» **What this task involves**:
Format every line of the listing below as a JSON list of strings, with one string per line and no blank lines.

[Dataset entries]
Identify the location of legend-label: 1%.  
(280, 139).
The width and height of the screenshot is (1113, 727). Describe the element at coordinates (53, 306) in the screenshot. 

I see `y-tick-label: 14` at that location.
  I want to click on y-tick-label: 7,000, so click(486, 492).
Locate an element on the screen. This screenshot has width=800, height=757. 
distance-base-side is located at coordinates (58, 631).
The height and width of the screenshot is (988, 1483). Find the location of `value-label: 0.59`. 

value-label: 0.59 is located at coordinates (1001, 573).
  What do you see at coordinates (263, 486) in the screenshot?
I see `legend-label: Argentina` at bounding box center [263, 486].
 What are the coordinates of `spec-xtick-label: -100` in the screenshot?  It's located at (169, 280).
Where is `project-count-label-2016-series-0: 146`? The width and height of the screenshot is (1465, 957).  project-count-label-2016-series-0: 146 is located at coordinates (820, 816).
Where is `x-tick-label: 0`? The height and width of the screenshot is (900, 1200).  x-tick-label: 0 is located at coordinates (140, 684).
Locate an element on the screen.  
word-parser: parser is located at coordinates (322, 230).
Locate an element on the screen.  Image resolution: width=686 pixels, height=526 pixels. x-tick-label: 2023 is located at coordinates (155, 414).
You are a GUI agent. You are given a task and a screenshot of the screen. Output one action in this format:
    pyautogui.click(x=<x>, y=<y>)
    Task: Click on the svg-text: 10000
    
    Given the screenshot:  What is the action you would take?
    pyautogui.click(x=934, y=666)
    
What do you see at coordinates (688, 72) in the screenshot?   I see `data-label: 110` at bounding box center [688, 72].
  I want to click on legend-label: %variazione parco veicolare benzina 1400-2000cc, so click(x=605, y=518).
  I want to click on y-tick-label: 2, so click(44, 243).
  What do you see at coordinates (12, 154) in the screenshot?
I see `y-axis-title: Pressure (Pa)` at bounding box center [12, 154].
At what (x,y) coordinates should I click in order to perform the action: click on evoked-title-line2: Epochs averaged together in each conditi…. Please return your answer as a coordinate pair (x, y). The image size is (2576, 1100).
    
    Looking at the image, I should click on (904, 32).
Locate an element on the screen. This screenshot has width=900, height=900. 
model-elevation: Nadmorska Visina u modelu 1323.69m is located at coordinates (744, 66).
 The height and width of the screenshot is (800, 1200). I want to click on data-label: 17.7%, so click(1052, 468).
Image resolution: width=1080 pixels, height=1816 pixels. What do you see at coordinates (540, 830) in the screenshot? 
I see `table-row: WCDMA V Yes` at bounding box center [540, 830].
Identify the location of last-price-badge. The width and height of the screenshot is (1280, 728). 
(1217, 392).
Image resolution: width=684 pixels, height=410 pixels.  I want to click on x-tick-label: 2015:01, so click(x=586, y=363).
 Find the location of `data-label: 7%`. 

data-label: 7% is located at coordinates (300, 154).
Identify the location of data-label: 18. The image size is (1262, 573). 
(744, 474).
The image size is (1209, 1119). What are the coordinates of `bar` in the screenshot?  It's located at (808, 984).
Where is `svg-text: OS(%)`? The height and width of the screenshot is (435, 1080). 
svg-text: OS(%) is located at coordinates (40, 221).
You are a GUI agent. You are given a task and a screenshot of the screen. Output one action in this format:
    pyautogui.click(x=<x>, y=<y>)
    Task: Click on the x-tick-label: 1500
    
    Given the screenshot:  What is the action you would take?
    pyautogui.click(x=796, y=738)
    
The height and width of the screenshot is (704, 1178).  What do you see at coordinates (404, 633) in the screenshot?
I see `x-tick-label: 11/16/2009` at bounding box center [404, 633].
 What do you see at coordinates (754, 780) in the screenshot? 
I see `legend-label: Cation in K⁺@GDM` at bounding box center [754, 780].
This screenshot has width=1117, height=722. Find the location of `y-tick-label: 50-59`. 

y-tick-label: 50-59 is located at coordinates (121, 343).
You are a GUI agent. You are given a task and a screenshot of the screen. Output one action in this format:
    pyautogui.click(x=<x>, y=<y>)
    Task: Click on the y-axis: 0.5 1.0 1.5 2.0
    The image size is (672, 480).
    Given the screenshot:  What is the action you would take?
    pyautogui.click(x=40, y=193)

» **Your solution**:
[
  "Identify the location of legend-label: 1%.  ",
  "(280, 139).",
  "The width and height of the screenshot is (1113, 727). Describe the element at coordinates (53, 306) in the screenshot. ",
  "I see `y-tick-label: 14` at that location.",
  "  I want to click on y-tick-label: 7,000, so click(486, 492).",
  "Locate an element on the screen. This screenshot has width=800, height=757. ",
  "distance-base-side is located at coordinates (58, 631).",
  "The height and width of the screenshot is (988, 1483). Find the location of `value-label: 0.59`. ",
  "value-label: 0.59 is located at coordinates (1001, 573).",
  "  What do you see at coordinates (263, 486) in the screenshot?",
  "I see `legend-label: Argentina` at bounding box center [263, 486].",
  " What are the coordinates of `spec-xtick-label: -100` in the screenshot?  It's located at (169, 280).",
  "Where is `project-count-label-2016-series-0: 146`? The width and height of the screenshot is (1465, 957).  project-count-label-2016-series-0: 146 is located at coordinates (820, 816).",
  "Where is `x-tick-label: 0`? The height and width of the screenshot is (900, 1200).  x-tick-label: 0 is located at coordinates (140, 684).",
  "Locate an element on the screen.  ",
  "word-parser: parser is located at coordinates (322, 230).",
  "Locate an element on the screen.  Image resolution: width=686 pixels, height=526 pixels. x-tick-label: 2023 is located at coordinates (155, 414).",
  "You are a GUI agent. You are given a task and a screenshot of the screen. Output one action in this format:",
  "    pyautogui.click(x=<x>, y=<y>)",
  "    Task: Click on the svg-text: 10000",
  "    Given the screenshot:  What is the action you would take?",
  "    pyautogui.click(x=934, y=666)",
  "What do you see at coordinates (688, 72) in the screenshot?   I see `data-label: 110` at bounding box center [688, 72].",
  "  I want to click on legend-label: %variazione parco veicolare benzina 1400-2000cc, so click(x=605, y=518).",
  "  I want to click on y-tick-label: 2, so click(44, 243).",
  "  What do you see at coordinates (12, 154) in the screenshot?",
  "I see `y-axis-title: Pressure (Pa)` at bounding box center [12, 154].",
  "At what (x,y) coordinates should I click in order to perform the action: click on evoked-title-line2: Epochs averaged together in each conditi…. Please return your answer as a coordinate pair (x, y). The image size is (2576, 1100).",
  "    Looking at the image, I should click on (904, 32).",
  "Locate an element on the screen. This screenshot has width=900, height=900. ",
  "model-elevation: Nadmorska Visina u modelu 1323.69m is located at coordinates (744, 66).",
  " The height and width of the screenshot is (800, 1200). I want to click on data-label: 17.7%, so click(1052, 468).",
  "Image resolution: width=1080 pixels, height=1816 pixels. What do you see at coordinates (540, 830) in the screenshot? ",
  "I see `table-row: WCDMA V Yes` at bounding box center [540, 830].",
  "Identify the location of last-price-badge. The width and height of the screenshot is (1280, 728). ",
  "(1217, 392).",
  "Image resolution: width=684 pixels, height=410 pixels.  I want to click on x-tick-label: 2015:01, so click(x=586, y=363).",
  " Find the location of `data-label: 7%`. ",
  "data-label: 7% is located at coordinates (300, 154).",
  "Identify the location of data-label: 18. The image size is (1262, 573). ",
  "(744, 474).",
  "The image size is (1209, 1119). What are the coordinates of `bar` in the screenshot?  It's located at (808, 984).",
  "Where is `svg-text: OS(%)`? The height and width of the screenshot is (435, 1080). ",
  "svg-text: OS(%) is located at coordinates (40, 221).",
  "You are a GUI agent. You are given a task and a screenshot of the screen. Output one action in this format:",
  "    pyautogui.click(x=<x>, y=<y>)",
  "    Task: Click on the x-tick-label: 1500",
  "    Given the screenshot:  What is the action you would take?",
  "    pyautogui.click(x=796, y=738)",
  "The height and width of the screenshot is (704, 1178).  What do you see at coordinates (404, 633) in the screenshot?",
  "I see `x-tick-label: 11/16/2009` at bounding box center [404, 633].",
  " What do you see at coordinates (754, 780) in the screenshot? ",
  "I see `legend-label: Cation in K⁺@GDM` at bounding box center [754, 780].",
  "This screenshot has width=1117, height=722. Find the location of `y-tick-label: 50-59`. ",
  "y-tick-label: 50-59 is located at coordinates (121, 343).",
  "You are a GUI agent. You are given a task and a screenshot of the screen. Output one action in this format:",
  "    pyautogui.click(x=<x>, y=<y>)",
  "    Task: Click on the y-axis: 0.5 1.0 1.5 2.0",
  "    The image size is (672, 480).",
  "    Given the screenshot:  What is the action you would take?",
  "    pyautogui.click(x=40, y=193)"
]